In this embodiment, the electric charge is generated in the charge generating layer 12 by reception of the light energy emitted from the light source 21. By the electric field formed by applying the bias voltage from the power source 25 as the bias voltage applying means to the light transparent electrode 23, the electric charge generated in the charge generating layer 12 is moved to the surface of the photosensitive drum 1 to charge the surface of the photosensitive drum 1. Further, the light transparent electrode 23 is provided on the elastic blade 22 and is disposed within a blade contact area a in which the elastic blade 22 contacts the surface of the photosensitive drum 1 when the elastic blade 22 is contacted to the surface of the photosensitive drum 1. Further, the light transparent electrode 23 is constituted so as not to be present at least in a spaced area c in which the elastic blade 22 is spaced from the photosensitive drum 1.

Next, with reference to (a) to (c) of FIG. 4, a charging mechanism of the surface of the photosensitive drum 1 by the charging unit will be described. The photosensitive drum 1 includes, from its inner side, an electroconductive drum support (base) 11 of aluminum or the like, the charge generating layer 12 for generating the electric charge by receiving the light, and a charge transporting layer for transporting the electric charge. The charge generating layer 12 is formed of a photoconductor, and the light 21a emitted from the light source 21 is sensitive light capable of generating the electric charge with respect to the photoconductor of the charge generating layer 12. As shown in (a) of FIG. 4, positive and negative electric charges are generated when the light 21a emitted from the light source 21 is incident on the charge generating layer 12 after passing through the elastic blade 22 of the transparent material, the light transparent electrode 23 and the charge transporting layer 13. Thereafter, before the positive and negative charges are re-coupled, an electric field is applied between the grounded drum support 11 and the light transparent electrode 23 to which the negative voltage is applied from the power source 25. As a result, as shown in (b) of FIG. 4, the positive and negative electric charges generated in the charge generating layer 12 are separated correspondingly to the polarity of the grounded drum support 11 and the polarity of each electrode of the light transparent electrode 23 supplied with the negative voltage from the power source 25, so that the charged state is formed. Then, as shown in (c) of FIG. 4, these charges are moved by the rotation of the photosensitive drum 1 and are deviated from the irradiation area of the light 21a, thus being transferred into a dark place. This substantially leads to stop or interruption of the light irradiation, so that the charges are not readily moved and thus the charged state is kept in an image writing area by the exposure unit 3. However, in the case of a hole transporting material, the polarities (+ and −) of the bias voltage are reversed.

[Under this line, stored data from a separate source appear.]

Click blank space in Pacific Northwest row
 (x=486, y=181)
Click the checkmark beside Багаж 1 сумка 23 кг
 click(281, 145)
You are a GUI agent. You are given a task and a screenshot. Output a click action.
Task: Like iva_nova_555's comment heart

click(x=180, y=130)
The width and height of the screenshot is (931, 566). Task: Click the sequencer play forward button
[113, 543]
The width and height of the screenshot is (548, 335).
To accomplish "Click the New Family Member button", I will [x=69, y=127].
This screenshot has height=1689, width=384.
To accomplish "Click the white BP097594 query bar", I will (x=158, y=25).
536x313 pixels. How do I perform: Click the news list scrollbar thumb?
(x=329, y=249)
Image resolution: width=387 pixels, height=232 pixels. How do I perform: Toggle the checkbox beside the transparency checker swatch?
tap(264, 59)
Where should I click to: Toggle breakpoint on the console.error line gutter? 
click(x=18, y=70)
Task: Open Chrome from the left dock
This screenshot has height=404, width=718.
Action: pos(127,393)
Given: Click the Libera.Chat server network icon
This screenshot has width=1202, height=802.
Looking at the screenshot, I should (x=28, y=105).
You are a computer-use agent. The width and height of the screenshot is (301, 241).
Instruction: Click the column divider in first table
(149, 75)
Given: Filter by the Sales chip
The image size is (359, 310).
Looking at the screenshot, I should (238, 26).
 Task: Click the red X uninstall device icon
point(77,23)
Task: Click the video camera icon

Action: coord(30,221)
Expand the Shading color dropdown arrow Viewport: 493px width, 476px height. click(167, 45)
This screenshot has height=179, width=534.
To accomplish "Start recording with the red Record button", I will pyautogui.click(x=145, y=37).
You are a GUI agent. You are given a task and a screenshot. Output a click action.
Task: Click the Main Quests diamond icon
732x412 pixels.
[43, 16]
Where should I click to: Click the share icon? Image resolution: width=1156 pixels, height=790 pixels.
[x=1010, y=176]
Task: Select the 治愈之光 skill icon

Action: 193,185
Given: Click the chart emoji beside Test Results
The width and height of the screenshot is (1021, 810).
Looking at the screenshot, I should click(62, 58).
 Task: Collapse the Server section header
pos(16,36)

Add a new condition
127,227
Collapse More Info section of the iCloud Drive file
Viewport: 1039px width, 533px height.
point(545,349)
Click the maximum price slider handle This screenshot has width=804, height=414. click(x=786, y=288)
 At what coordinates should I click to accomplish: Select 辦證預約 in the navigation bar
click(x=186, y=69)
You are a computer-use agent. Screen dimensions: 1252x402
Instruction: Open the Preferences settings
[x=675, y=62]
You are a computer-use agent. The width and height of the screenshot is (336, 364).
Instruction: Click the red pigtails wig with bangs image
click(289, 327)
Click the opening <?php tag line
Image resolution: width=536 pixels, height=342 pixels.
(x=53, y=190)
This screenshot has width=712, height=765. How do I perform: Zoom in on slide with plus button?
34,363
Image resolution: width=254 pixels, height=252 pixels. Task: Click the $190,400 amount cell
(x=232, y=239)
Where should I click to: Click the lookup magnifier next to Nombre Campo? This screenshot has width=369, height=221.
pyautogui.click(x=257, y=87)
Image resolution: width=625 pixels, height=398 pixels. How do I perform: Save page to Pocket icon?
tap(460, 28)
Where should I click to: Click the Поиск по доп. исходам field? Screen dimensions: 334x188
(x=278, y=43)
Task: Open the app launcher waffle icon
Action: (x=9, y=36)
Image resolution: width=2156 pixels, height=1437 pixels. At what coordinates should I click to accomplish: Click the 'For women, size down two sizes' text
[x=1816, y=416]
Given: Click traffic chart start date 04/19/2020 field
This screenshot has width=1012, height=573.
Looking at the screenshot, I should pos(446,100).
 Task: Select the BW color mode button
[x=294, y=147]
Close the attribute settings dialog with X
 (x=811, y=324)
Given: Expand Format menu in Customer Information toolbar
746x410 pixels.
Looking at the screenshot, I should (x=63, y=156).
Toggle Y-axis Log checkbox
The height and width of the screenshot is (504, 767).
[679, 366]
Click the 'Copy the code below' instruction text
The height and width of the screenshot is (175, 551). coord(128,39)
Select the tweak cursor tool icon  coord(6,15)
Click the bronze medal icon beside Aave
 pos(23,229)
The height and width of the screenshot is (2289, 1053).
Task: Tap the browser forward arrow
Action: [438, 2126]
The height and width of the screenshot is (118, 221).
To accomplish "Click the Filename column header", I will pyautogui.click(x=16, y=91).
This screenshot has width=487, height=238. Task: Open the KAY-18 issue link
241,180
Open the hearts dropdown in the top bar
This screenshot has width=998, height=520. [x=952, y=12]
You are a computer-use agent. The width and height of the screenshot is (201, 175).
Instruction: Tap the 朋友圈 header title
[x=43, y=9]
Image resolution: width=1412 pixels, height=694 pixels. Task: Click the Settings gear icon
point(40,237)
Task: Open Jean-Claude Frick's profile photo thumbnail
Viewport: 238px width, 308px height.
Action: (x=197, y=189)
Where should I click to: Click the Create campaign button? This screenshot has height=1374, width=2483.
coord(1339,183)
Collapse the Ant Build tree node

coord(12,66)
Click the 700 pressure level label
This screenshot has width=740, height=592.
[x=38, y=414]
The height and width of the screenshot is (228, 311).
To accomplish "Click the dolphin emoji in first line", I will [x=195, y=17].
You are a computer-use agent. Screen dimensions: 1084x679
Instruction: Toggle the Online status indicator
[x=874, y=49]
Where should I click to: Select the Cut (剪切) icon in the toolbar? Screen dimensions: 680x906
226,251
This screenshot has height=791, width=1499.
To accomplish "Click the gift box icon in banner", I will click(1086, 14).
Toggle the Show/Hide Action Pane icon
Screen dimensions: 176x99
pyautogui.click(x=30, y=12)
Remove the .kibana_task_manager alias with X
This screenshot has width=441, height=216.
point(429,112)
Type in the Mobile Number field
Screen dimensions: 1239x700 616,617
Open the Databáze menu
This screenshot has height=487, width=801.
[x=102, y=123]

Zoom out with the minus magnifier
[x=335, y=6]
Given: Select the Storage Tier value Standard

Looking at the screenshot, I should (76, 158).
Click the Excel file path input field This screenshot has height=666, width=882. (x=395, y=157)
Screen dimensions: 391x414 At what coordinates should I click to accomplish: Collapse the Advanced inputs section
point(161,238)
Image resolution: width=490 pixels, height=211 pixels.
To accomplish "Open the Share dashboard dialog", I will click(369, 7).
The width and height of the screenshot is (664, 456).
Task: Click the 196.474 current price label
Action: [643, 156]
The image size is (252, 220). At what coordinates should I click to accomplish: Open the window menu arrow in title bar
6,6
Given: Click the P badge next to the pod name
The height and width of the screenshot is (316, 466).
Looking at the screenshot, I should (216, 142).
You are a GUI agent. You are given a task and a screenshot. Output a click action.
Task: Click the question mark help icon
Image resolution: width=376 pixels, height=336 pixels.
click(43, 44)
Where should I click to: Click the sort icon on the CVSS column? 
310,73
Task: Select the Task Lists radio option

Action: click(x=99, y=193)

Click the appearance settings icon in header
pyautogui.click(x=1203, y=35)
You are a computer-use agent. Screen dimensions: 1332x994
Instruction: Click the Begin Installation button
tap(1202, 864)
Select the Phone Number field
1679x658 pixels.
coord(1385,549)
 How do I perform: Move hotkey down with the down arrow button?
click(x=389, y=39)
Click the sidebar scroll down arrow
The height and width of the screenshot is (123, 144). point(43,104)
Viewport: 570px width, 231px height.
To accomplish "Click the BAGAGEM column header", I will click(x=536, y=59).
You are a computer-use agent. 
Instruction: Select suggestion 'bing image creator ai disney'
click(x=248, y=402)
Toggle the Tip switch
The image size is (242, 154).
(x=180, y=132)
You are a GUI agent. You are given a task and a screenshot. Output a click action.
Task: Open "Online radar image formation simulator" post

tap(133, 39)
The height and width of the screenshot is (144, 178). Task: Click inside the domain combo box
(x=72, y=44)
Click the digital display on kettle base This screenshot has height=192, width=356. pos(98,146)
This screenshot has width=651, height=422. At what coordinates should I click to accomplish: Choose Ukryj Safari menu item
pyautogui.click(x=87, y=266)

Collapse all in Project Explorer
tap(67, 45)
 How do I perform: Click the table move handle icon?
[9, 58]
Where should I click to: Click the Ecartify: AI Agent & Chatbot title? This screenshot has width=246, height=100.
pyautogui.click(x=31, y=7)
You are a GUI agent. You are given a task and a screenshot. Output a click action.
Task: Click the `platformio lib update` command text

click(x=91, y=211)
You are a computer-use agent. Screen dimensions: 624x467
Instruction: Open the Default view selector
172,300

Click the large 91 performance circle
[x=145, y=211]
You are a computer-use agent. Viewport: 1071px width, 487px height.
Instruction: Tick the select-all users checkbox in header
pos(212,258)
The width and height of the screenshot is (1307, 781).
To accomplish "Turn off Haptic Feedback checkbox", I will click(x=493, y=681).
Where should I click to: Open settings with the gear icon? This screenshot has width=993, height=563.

Thus, the charged state can be obtained by applying the bias voltage while irradiating the photosensitive drum 1 with the sensitive light and is kept by the movement of the photosensitive drum 1 from the irradiation area of the light 21a. The bias voltage in this embodiment is principally intended to separate the charges in the charge generating layer 12. For this reason, at the level of the bias voltage, ozone is not generated and even at the bias voltage of about 50 V to about 350 V, a good charged state can be obtained. Thus, it is possible to realize remarkable reduction in voltage and electric power cost.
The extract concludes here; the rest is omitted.